14 jan, 2017 - 14:25 • Marina Pimentel
Os meios de comunicação electrónicos estão a ser usados abusivamente por muitas empresas para prolongar o horário dos trabalhadores sem direito a qualquer contrapartida. Em França, o Governo decidiu intervir e a Espanha deverá seguir-lhe o exemplo.
Em Portugal, o Governo remete a questão para a contratação colectiva, mas o Bloco de Esquerda quer uma lei que acabe com o que entende ser uma ilegalidade praticada pela maioria das empresas.
“A intenção da nossa intervenção legislativa é que não se deve excluir uma clarificação sobre a aplicação do direito ao repouso e a aplicação das limitações no que diz respeito ao horário de trabalho à distância dos dispositivos de comunicação electrónica”, explica José Soeiro ao “Em Nome da Lei” da Renascença.

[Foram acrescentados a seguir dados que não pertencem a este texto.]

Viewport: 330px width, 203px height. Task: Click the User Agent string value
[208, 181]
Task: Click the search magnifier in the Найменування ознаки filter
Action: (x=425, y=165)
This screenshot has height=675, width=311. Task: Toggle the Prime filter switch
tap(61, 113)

O Bloco quer dar mais meios e poderes de fiscalização à Autoridade para as Condições de Trabalho (ACT) e simultaneamente criar uma lei que impeça as empresas de exigir uma disponibilidade aos seus funcionários como se eles tivessem isenção de horário, quando esta apenas abrange 3,5% dos trabalhadores portugueses.
Receber um telefonema de trabalho à hora de jantar, levar TPC no portátil ou receber directivas da entidade patronal por SMS fora do horário laboral, entrou na normalidade, em muitas profissões. Começa a generalizar-se a ideia de que o trabalhador tem de estar sempre contactável pela entidade patronal e que esse é o preço a pagar pela flexibilidade de horários.

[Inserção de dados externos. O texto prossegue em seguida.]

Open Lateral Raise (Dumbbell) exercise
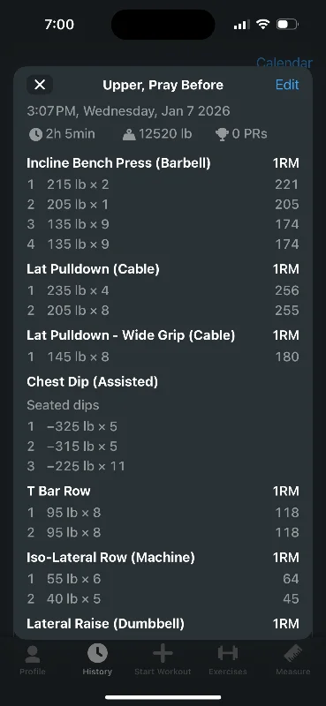 coord(105,624)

CIP: “A corporização desta temática no terreno é a contratação colectiva”
A Confederação Empresarial de Portugal (CIP) reconhece o problema, mas rejeita que possa ser tratado por uma mudança de lei. Diz que o problema deve ser negociado pelas empresas com os trabalhadores e as linhas gerais dessa negociação devem ser fixadas em sede de concertação social.
“Feito esse desenho - e reconhecendo nós que nem todos os sectores nem todas as empresas têm aquela dimensão para o erigir como uma das necessidades a ponderar, nomeadamente ao nível da extensão do mercado com o trabalho; ao nível da influência que os quadros possam ter na tomada de decisões - a corporização desta temática no terreno é exactamente a contratação colectiva”, defende Gregório Novo, director das Relações de Trabalho da CIP.
O psicólogo João Paulo Pereira não tem dúvidas, acaba por ser mau para as empresas a inexistência de fronteiras entre tempo de trabalho e tempo de descanso. Um trabalhador que não desliga acaba por tornar-se um mau trabalhador. É a conclusão que retira depois de, na Associação Portuguesa de Psicologia da Saúde Ocupacional (APPSO), ter analisado a situação de 80 mil trabalhadores.
Os partidos têm de aprender a resistir ao “frenesim” legislativo
O professor de Direito do Trabalho da Faculdade de Direito de Lisboa Luís Gonçalves da Silva também acha que a questão deve ser deixada para a concertação social, e diz que os partidos têm de aprender a resistir ao frenesim legislativo.
Luís Gonçalves da Silva entende que a lei já protege e delimita claramente o tempo de trabalho do tempo de repouso e dá respostas para eventuais abusos. Uma empresa só pode sancionar um trabalhador que não responda a um email fora do seu horário de trabalho se este tiver sido colocado de piquete.
António Brandão de Vasconcelos, presidente da Everis Portugal, a consultora que fez com a revista “Exame” o ranking das melhores empresas para trabalhar em Portugal em 2016, diz que há uma correlação directa entre o grau de satisfação de um trabalhador e o respeito que a empresa tem pelo seu descanso.
O programa da Renascença “Em Nome da Lei” é emitido aos sábados, logo a seguir ao meio-dia. Na edição desta semana, os convidados centraram o debate em torno do direito ao descanso.